Automated Planning for Prostate Stereotactic Body Radiation Therapy on the 1.5 T MR-Linac

Adv Radiat Oncol. 2022 Feb 12;7(3):100865. doi: 10.1016/j.adro.2021.100865. eCollection 2022 May-Jun.

Abstract

Purpose: Adaptive stereotactic body radiation therapy (SBRT) for prostate cancer (PC) by the 1.5 T MR-linac currently requires online planning by an expert user. A fully automated and user-independent solution to adaptive planning (mCycle) of PC-SBRT was compared with user's plans for the 1.5 T MR-linac.
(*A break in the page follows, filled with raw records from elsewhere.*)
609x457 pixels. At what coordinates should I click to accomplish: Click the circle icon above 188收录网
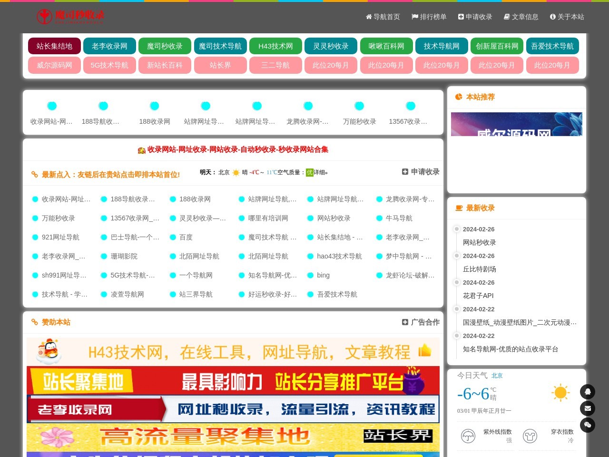(x=154, y=106)
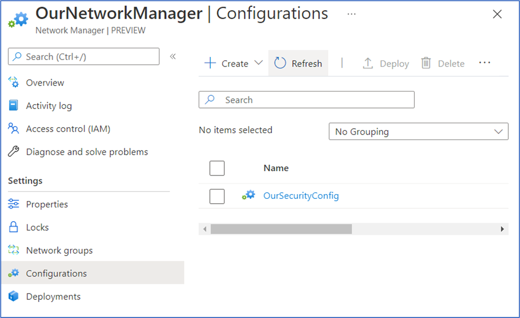Expand the Create dropdown arrow
Screen dimensions: 520x318
coord(259,63)
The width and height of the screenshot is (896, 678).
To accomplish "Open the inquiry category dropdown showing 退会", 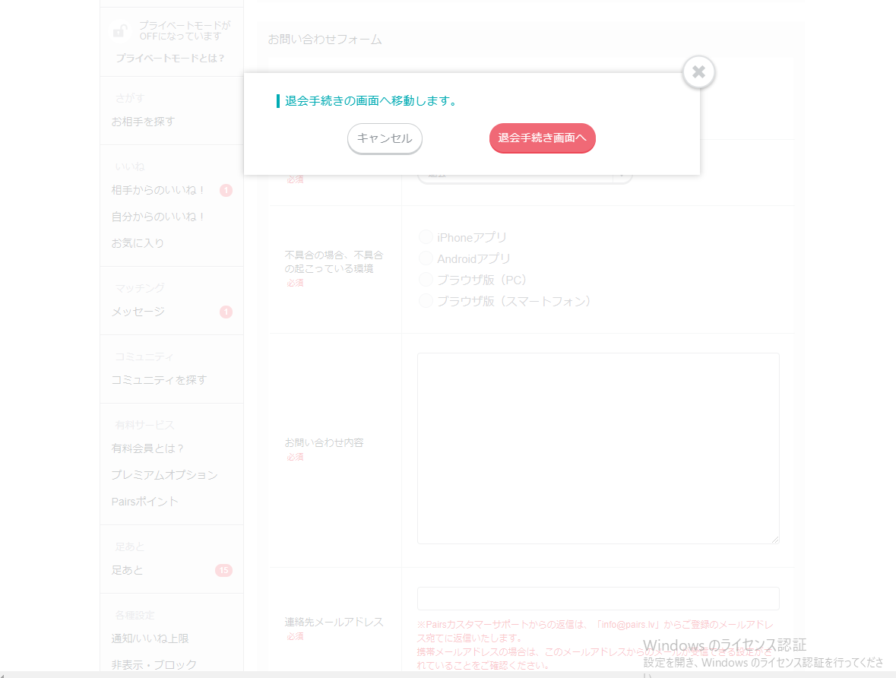I will point(524,173).
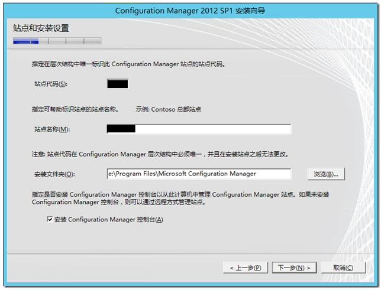Click the 示例: Contoso 总部站点 hint text

168,109
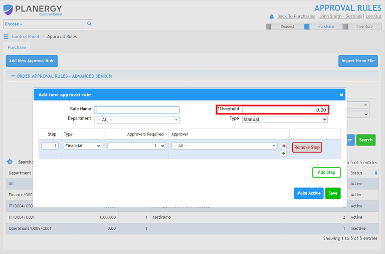Switch to the Inventory tab
The height and width of the screenshot is (254, 385).
(x=364, y=26)
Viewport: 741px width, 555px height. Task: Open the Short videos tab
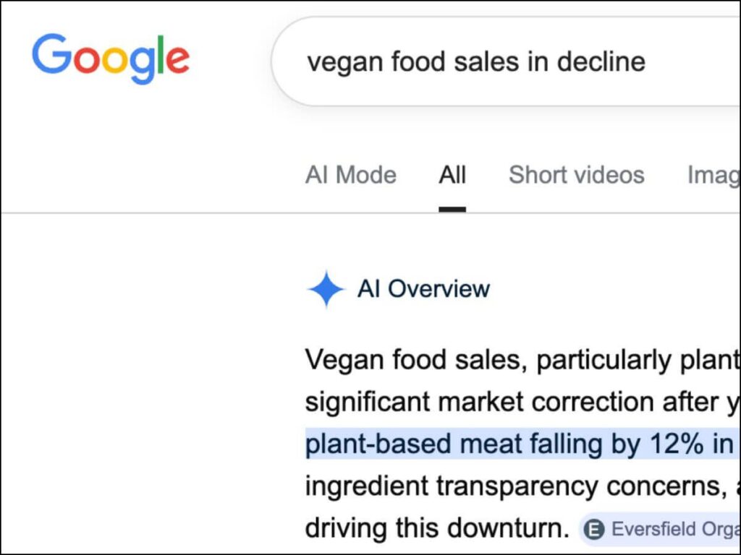576,175
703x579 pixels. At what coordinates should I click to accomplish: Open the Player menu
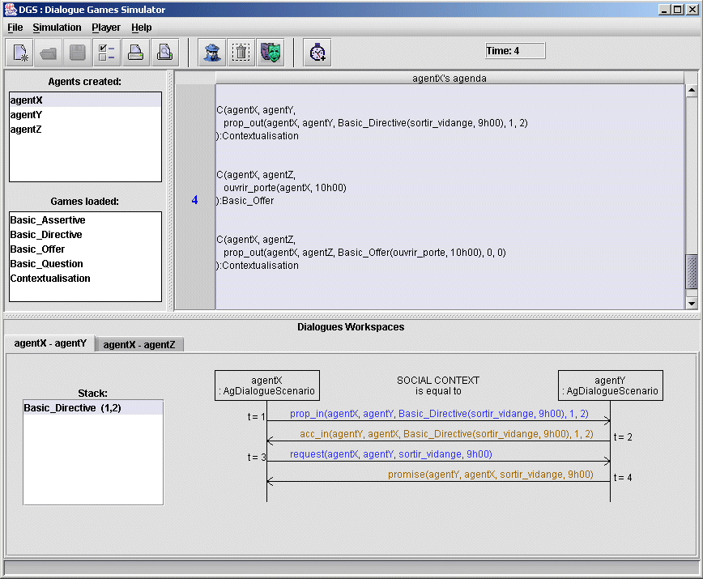point(106,28)
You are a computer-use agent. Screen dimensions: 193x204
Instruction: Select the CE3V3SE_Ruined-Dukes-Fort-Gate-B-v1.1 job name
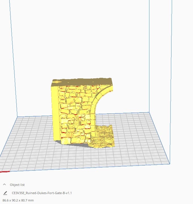click(42, 193)
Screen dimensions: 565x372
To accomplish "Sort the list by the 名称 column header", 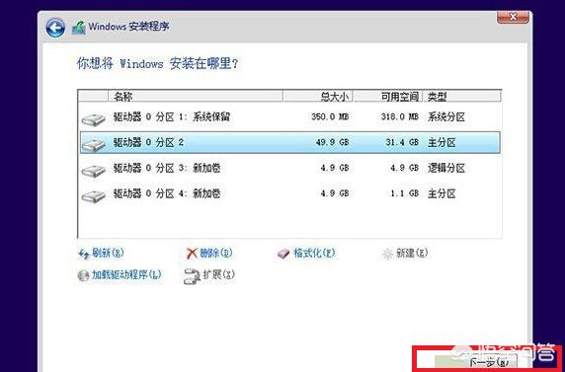I will pos(196,96).
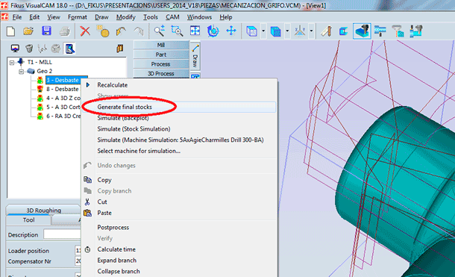Click the 3D Process button

161,73
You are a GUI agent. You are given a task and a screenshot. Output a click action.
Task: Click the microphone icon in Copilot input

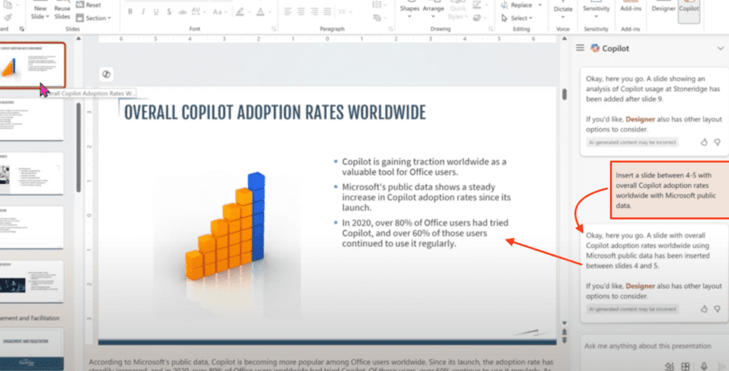pos(703,366)
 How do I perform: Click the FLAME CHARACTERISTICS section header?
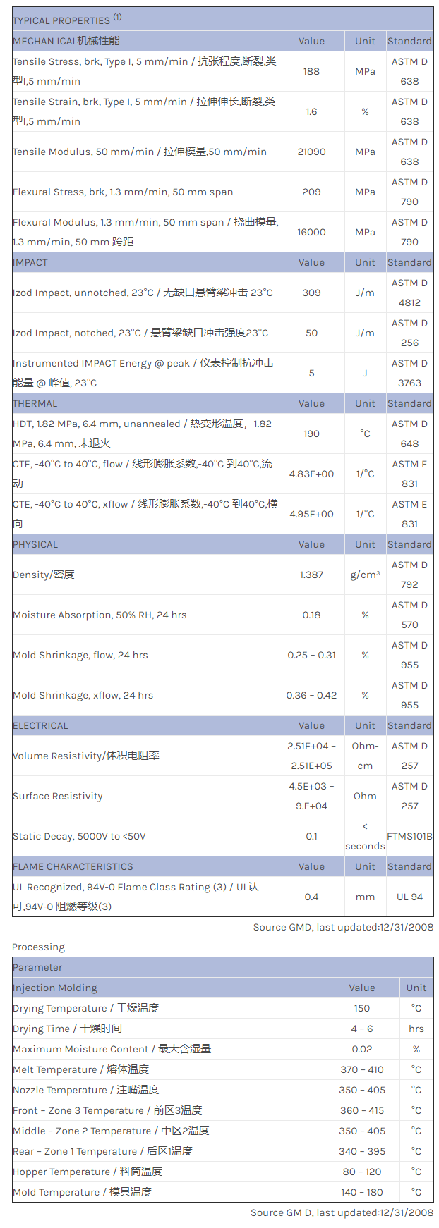[73, 866]
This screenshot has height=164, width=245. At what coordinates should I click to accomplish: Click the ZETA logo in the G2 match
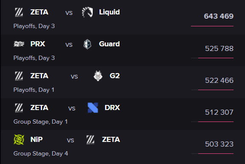point(19,76)
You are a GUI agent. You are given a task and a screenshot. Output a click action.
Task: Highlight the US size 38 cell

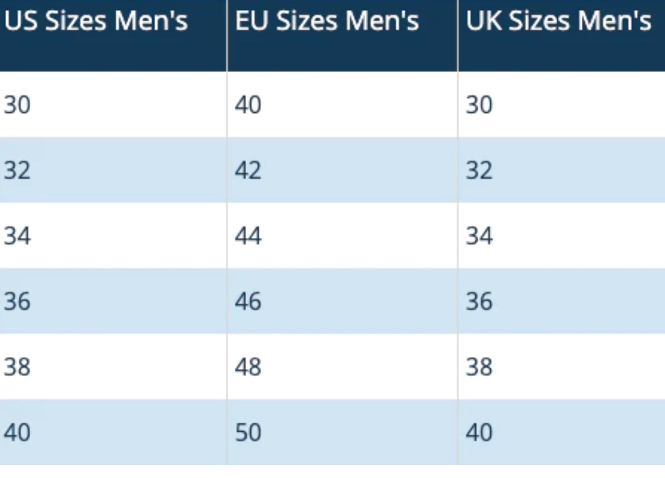coord(17,367)
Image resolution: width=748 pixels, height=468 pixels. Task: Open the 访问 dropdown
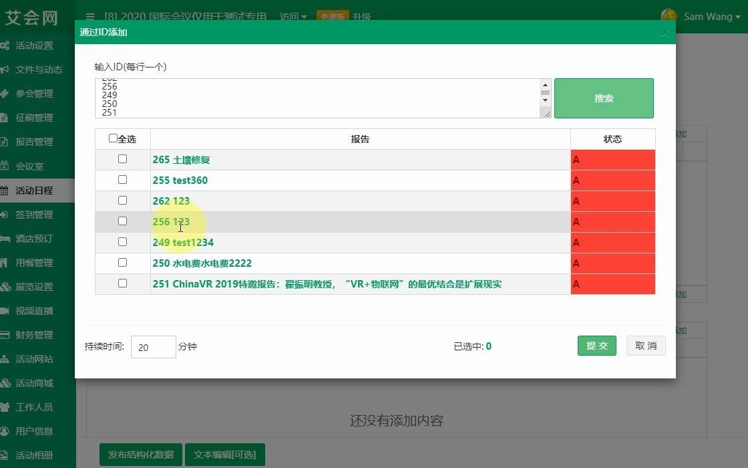point(294,17)
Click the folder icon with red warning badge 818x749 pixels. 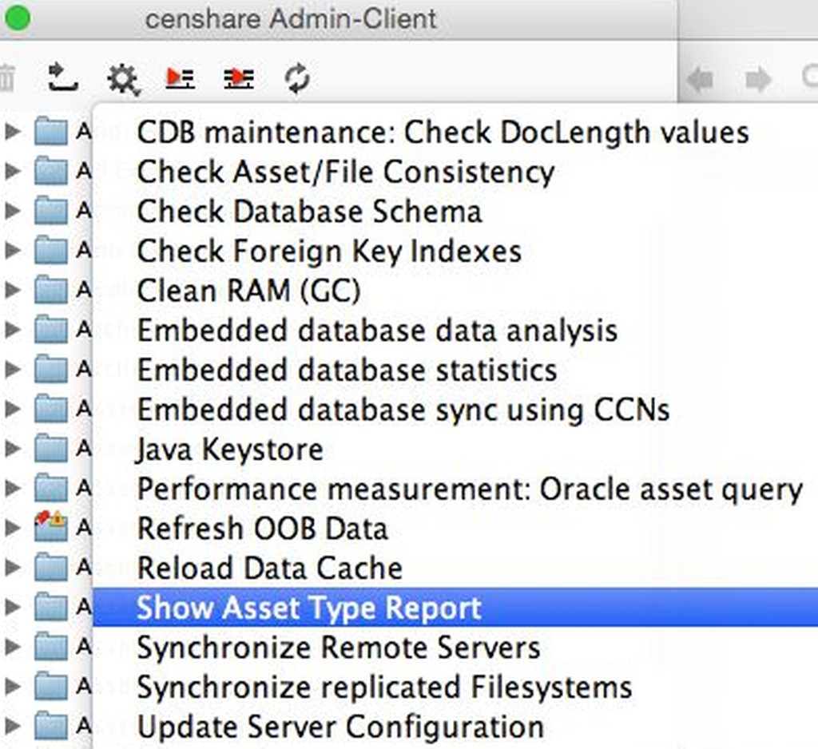[x=51, y=528]

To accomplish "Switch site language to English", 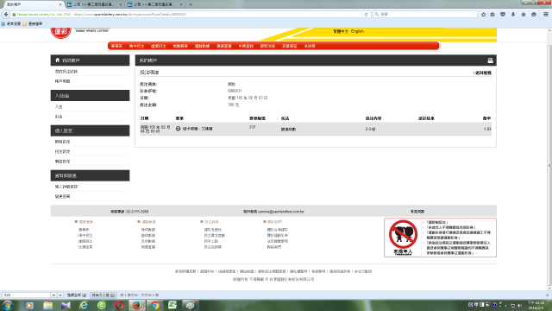I will tap(357, 31).
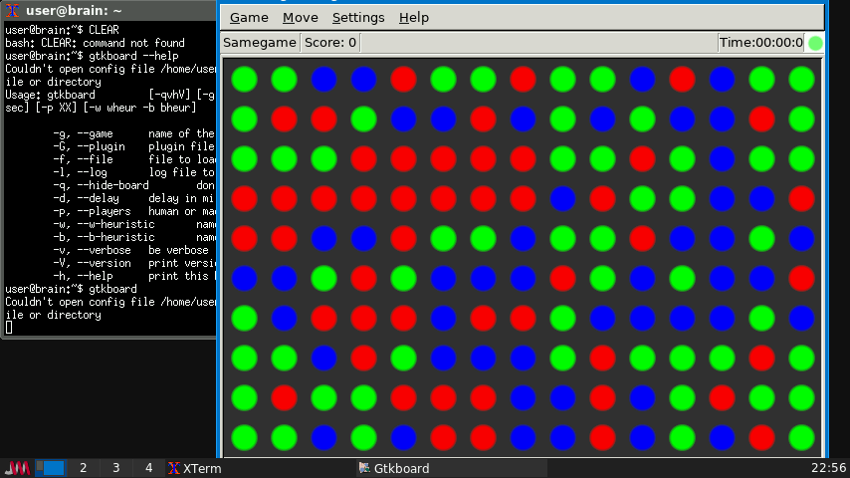The image size is (850, 478).
Task: Click the Gtkboard taskbar entry icon
Action: 363,468
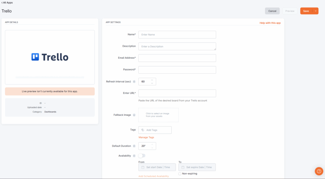325x179 pixels.
Task: Enable the Availability toggle switch
Action: [142, 156]

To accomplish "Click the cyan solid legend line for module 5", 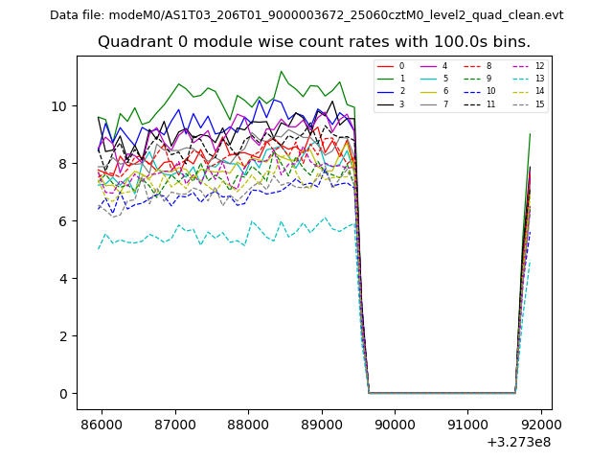I will [x=429, y=79].
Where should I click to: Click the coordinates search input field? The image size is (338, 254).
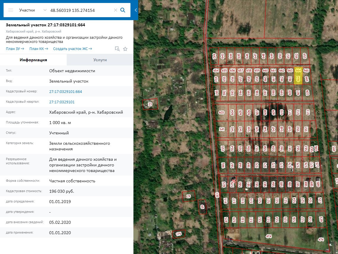pyautogui.click(x=80, y=10)
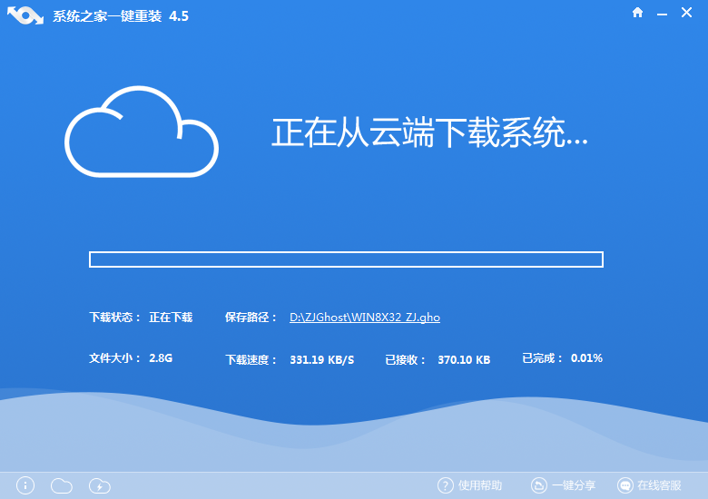This screenshot has width=708, height=499.
Task: Click the 0.01% completed percentage value
Action: click(586, 358)
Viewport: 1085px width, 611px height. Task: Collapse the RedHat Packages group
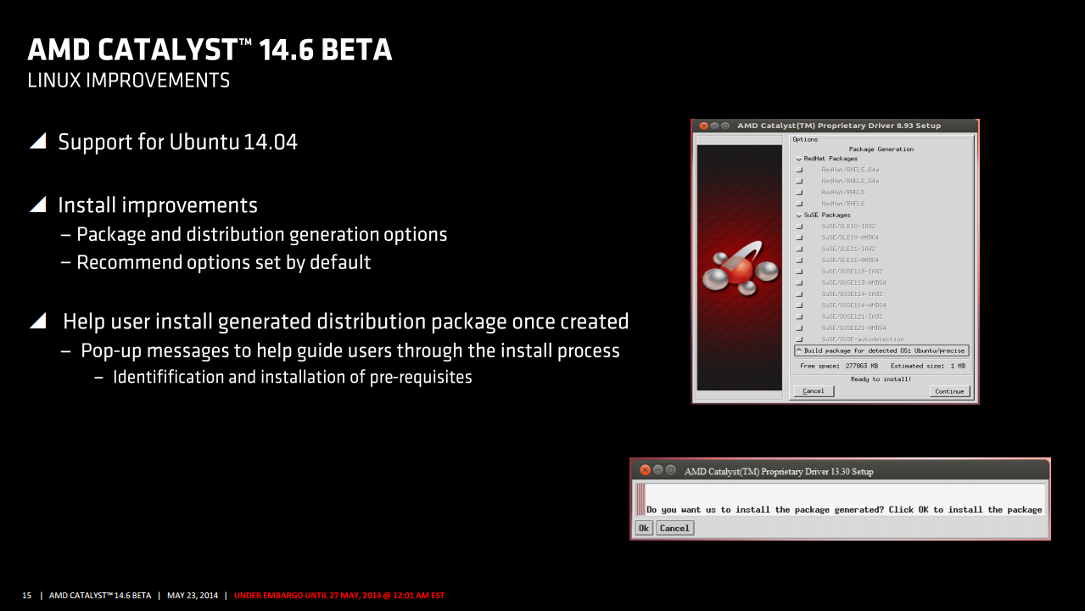(798, 159)
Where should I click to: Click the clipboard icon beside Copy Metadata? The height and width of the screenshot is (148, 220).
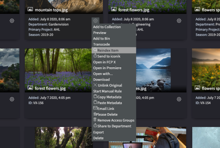(x=95, y=97)
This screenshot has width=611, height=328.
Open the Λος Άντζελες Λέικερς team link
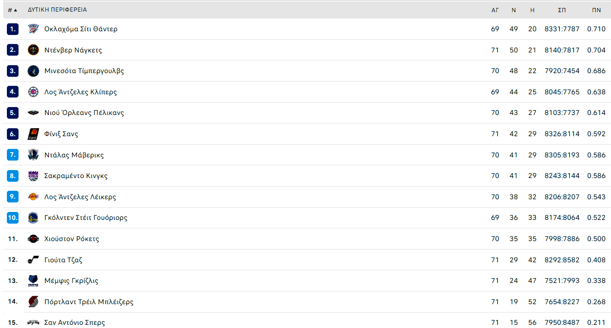[x=80, y=197]
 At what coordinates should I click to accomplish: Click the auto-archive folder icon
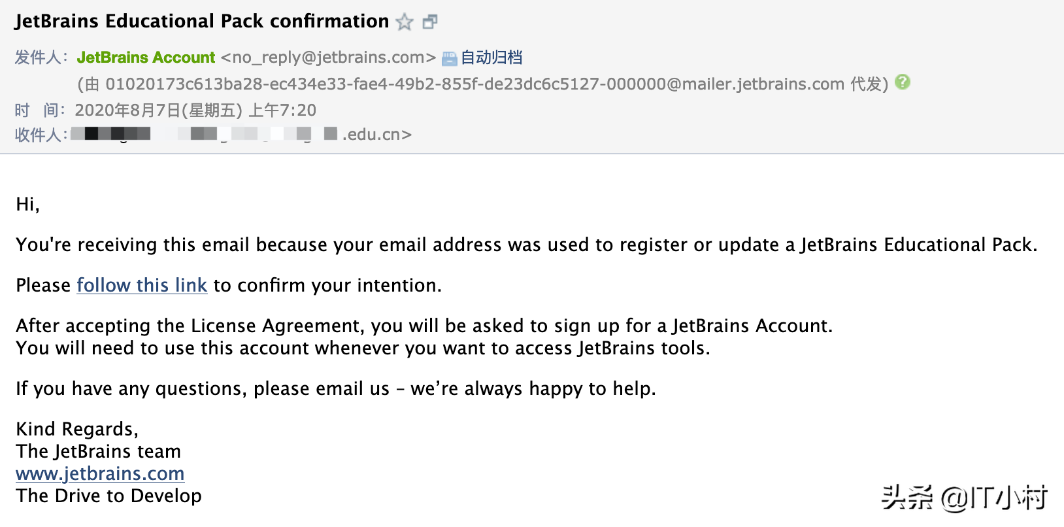[x=450, y=58]
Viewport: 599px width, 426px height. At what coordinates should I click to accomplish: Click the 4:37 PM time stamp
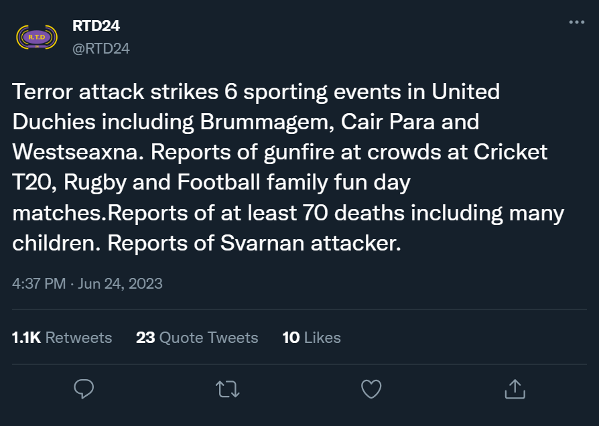(x=39, y=283)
Methods and materials: Fifty adapted plans on daily magnetic resonance imaging scans for 10 patients with PC treated by 35 Gy (prescription dose [Dp]) in 5 fractions were reoptimized offline from scratch, both by an expert planner (manual) and by mCycle. Manual plans consisted of multicriterial optimization (MCO) of the fluence map plus manual tweaking in segmentation, whereas in mCycle plans, the objectives were sequentially optimized by MCO according to an a-priori assigned priority list. The main criteria for planning approval were a dose ≥95% of the Dp to at least 95% of the planning target volume (PTV), V33.2 (PTV) ≥ 95%, a dose less than the Dp to the hottest cubic centimeter (V35 ≤ 1 cm3) of rectum, bladder, penile bulb, and urethral planning risk volume (ie, urethra plus 3 mm isotropically), and V32 ≤ 5%, V28 ≤ 10%, and V18 ≤ 35% to the rectum. Such dose-volume metrics, plus some efficiency and deliverability metrics, were used for the comparison of mCycle versus manual plans.

Results: mCycle plans improved target dose coverage, with V33.2 (PTV) passing on average (±1 SD) from 95.7% (±1.0%) for manual plans to 97.5% (±1.3%) for mCycle plans (P < .001), and rectal dose sparing, with significantly reduced V32, V28, and V18 (P ≤ .004). Although at an equivalent number of segments, mCycle plans consumed moderately more monitor units (+17%) and delivery time (+9%) (P < .001), whereas they were generally faster (-19%) in terms of optimization times (P < .019). No significant differences were found for the passing rates of locally normalized γ (3 mm, 3%) (P = .059) and γ (2 mm, 2%) (P = .432) deliverability metrics.

Conclusions: In the offline setting, mCycle proved to be a trustable solution for automated planning of PC-SBRT on the 1.5 T MR-linac. mCycle integration in the online workflow will free the user from the challenging online-optimization task.